**Document and screenshot pointing listing**
+ + + + +
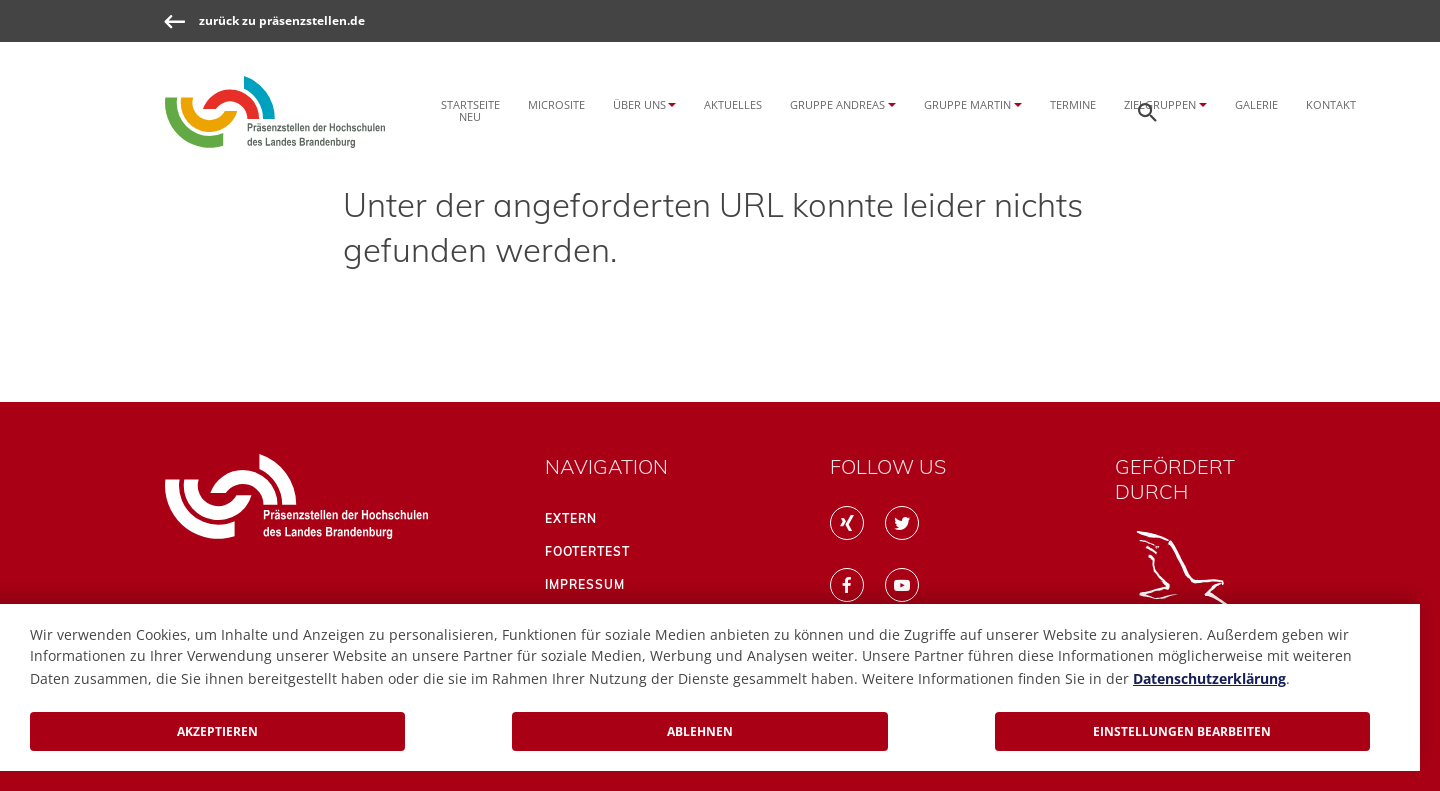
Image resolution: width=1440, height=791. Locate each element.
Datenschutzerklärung (1209, 678)
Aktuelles (733, 104)
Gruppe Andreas (837, 104)
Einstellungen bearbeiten (1182, 731)
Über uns (639, 104)
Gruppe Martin (967, 104)
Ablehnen (700, 731)
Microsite (556, 104)
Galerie (1256, 104)
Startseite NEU (470, 110)
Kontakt (1331, 104)
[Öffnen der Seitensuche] (1148, 112)
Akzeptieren (217, 731)
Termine (1073, 104)
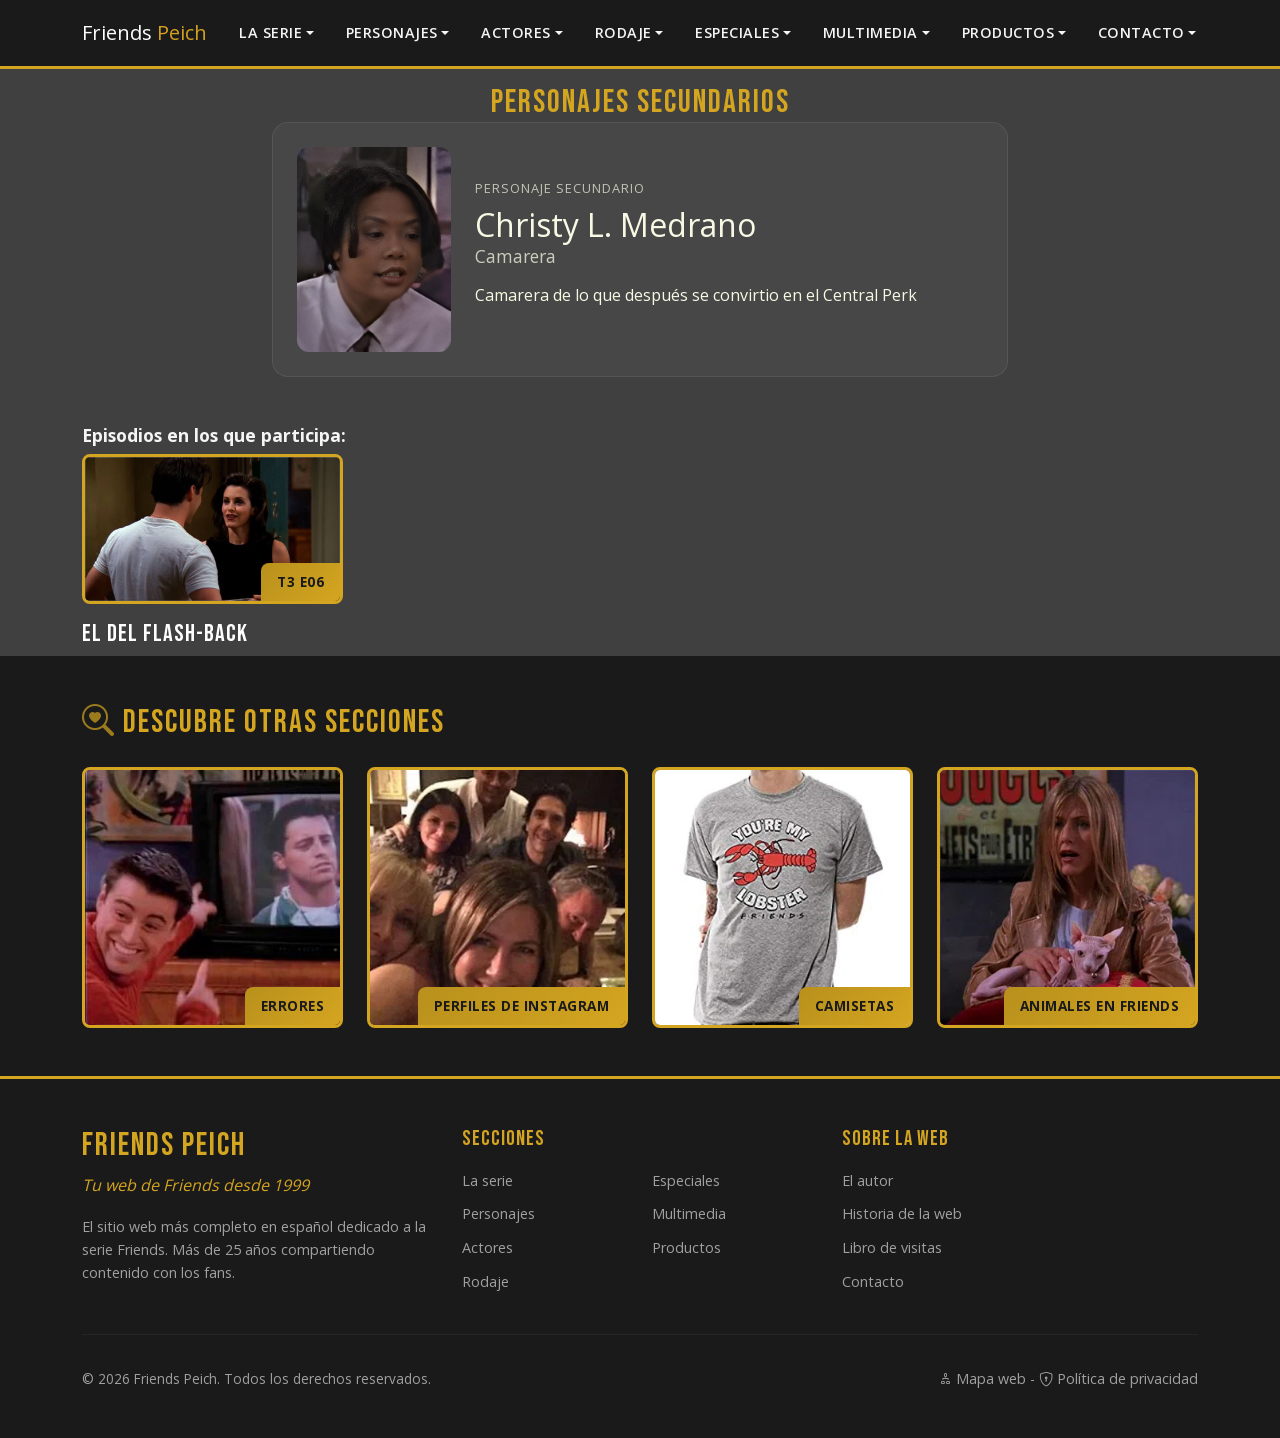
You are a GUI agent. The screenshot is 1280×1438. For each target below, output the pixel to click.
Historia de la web (902, 1213)
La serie (270, 32)
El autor (867, 1180)
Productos (1008, 32)
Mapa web (982, 1378)
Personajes (392, 32)
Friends (144, 32)
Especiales (737, 32)
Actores (516, 32)
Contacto (1141, 32)
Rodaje (623, 32)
+ + + + +
Reproduce every line of the listing above, requests included, but shift each answer coordinate by adding 38 to both its x and y values. Leave the pictures out of your answer.

Image resolution: width=1440, height=791. Locate each element.
Datenschutzerklärung (1247, 716)
Aktuelles (771, 142)
Gruppe Andreas (875, 142)
Einstellungen bearbeiten (1220, 769)
Über uns (677, 142)
Gruppe Martin (1005, 142)
Ablehnen (738, 769)
Microsite (594, 142)
Galerie (1294, 142)
Startseite NEU (508, 148)
Kontakt (1369, 142)
[Öffnen der Seitensuche] (1186, 150)
Akzeptieren (255, 769)
Termine (1111, 142)
You are a GUI agent. The screenshot is 1280×1438. For each target below, output the pixel to click.
Historia de la web (940, 1251)
La serie (308, 70)
El autor (905, 1218)
Productos (1046, 70)
Mapa web (1020, 1416)
Personajes (430, 70)
Friends (182, 70)
Especiales (775, 70)
Actores (554, 70)
Contacto (1179, 70)
Rodaje (661, 70)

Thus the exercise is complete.